Composer adds jubilation to ensemble’s Sweet 16


CONCERT PREVIEW

Atlanta Baroque Orchestra: “Collaborations From Within”

  • 7:30 p.m. Saturday at Peachtree Christian Church, 1580 Peachtree St. N.W., Atlanta
  • 4 p.m. Sunday at Roswell Presbyterian Church, 755 Mimosa Blvd., Roswell

$20 advance, $25 at door; $15 seniors advance, $20 seniors at door; $10 students. (Prices for Saturday's concert are suggested donations; tickets not required.) www.atlantabaroque.org.

As its name would suggest, the Atlanta Baroque Orchestra doesn't perform much music by composers possessing a pulse, preferring the time-tested tones of Bach, Handel, Vivaldi and other greats who introduced their bold, ornamented compositions roughly between 1600 and 1750.

But in reaching its Sweet 16th year, the group wanted to not only look back (by playing selections from its first season) but to give a nod to the future. That's where longtime Atlanta composer Martha Bishop comes in.

Her commissioned work “Jubel!” — described by ABO Artistic Director Julie Andrijeski as a “celebratory testament to the orchestra” — will receive its world premiere in this weekend’s concerts in Atlanta and Roswell.

An ABO member in the ensemble’s debut year of 1998, Bishop struggled when asked if there is an accepted phrase that covers her situation: a 21st-century composer writing in a Baroque style.

“I don’t know if there’s such a word as ‘post-Baroque,’” she finally concluded, “but that’s sort of what it is.”

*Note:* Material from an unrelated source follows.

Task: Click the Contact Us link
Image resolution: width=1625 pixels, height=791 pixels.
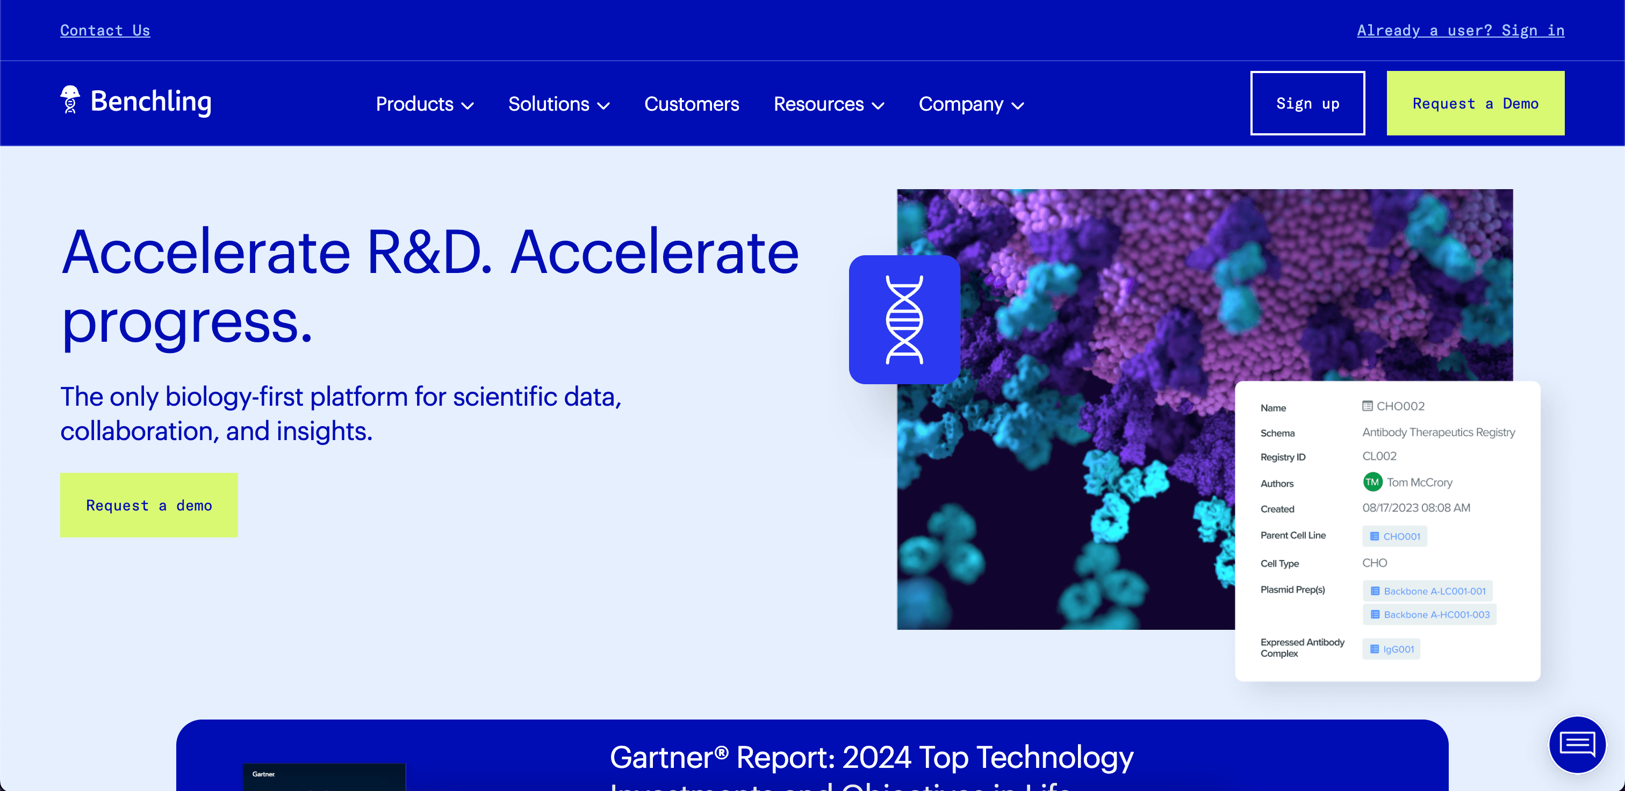Action: (103, 30)
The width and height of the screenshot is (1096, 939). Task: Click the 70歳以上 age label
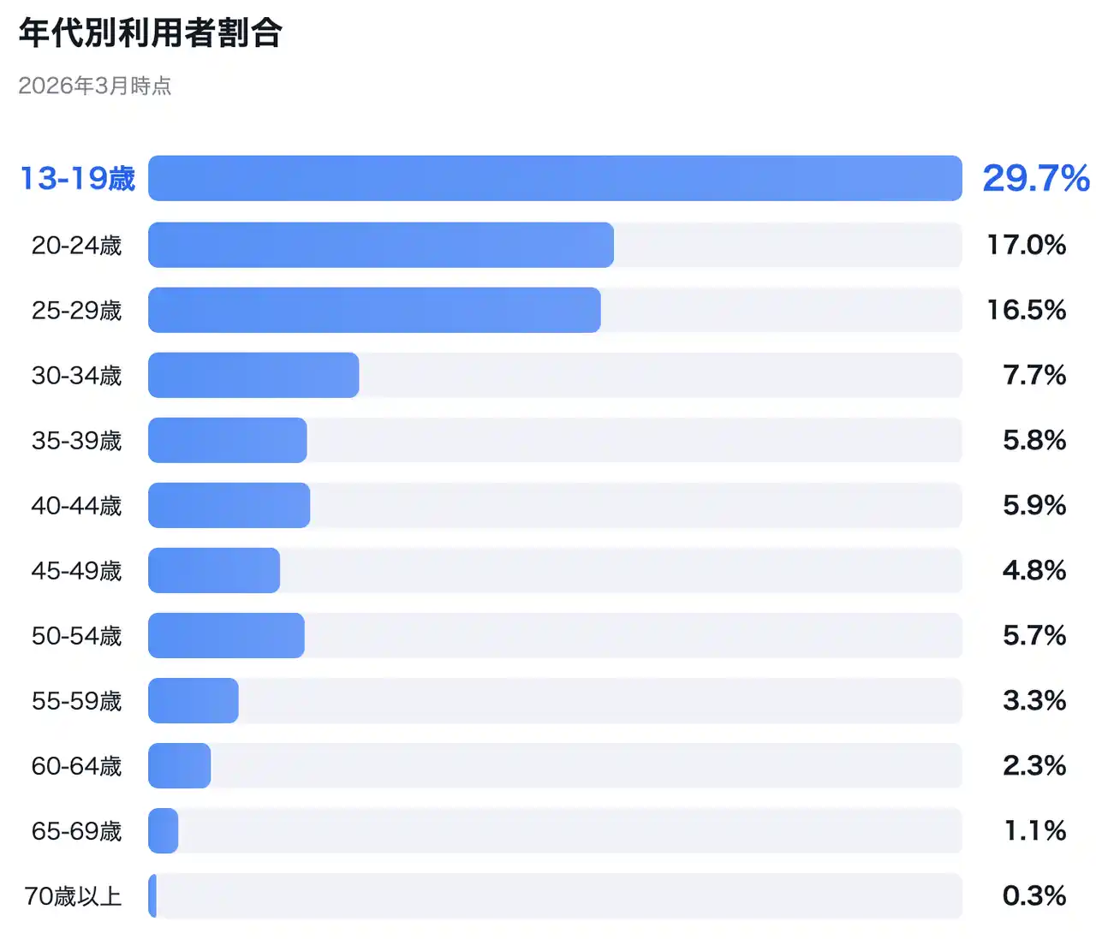[x=73, y=895]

In the program notes, she reveals some of her thinking about where the five-minute-long “Jubel!” (German for joy or jubilation) fits in the music firmament: “The overall aim of this piece was to evoke a feeling of elation, to utilize some Baroque techniques of rhetoric as applied to music — not to simulate a Baroque sound, but to bring the sound of a Baroque orchestra a bit into the future using a few techniques not usually encountered in Baroque literature.”

In an interview, Bishop, a multi-instrumentalist who performs with Atlanta’s New Trinity Baroque and the North Carolina Baroque Orchestra, also shared thoughts …

On her writing process: "An empty sheet confronts all of us composers. It's terribly frightening, especially for an important commission such as this one. … Some things in Baroque music are dictated to you a little bit, (such as) the ranges of the instruments are not as great as with modern instruments. And where they sound loudest in the instrument is not necessarily the same as where modern instruments do. These are things that play into it. But then the actual getting of the music on the page is a bit of magic, I think."

On if she hears sounds when, say, driving: "Sometimes, yes. Out hiking, biking, absolutely. Melodies come and you get them down and start working with them. You see what you can do to develop them."

On writing for Atlanta Baroque Orchestra: "I wrote 'Jubel!' with them in mind, very definitely. It's a very good group. All the players are sophisticated players. They are also players of modern instruments in every case, so I know they have the techniques to bring off anything I ask them to do."

On the anxiety of having only heard her premiere played on the software program Sibelius before ABO rehearsals begin this week: "It will be exciting and a little terrifying. I think any piece is not really finished until you've heard the first time. So there may need to be tweaking, I would imagine, especially to dynamics and, maybe, some articulations."

On if she's hoping concertgoers will be smiling when her premiere concludes: "Yes, I would think they should smile at the end. I would hope they didn't cry! It's not a profound piece in the sense of Bach. But it's a very upbeat piece and it does change mood at times. There are different kinds of joy illustrated in it."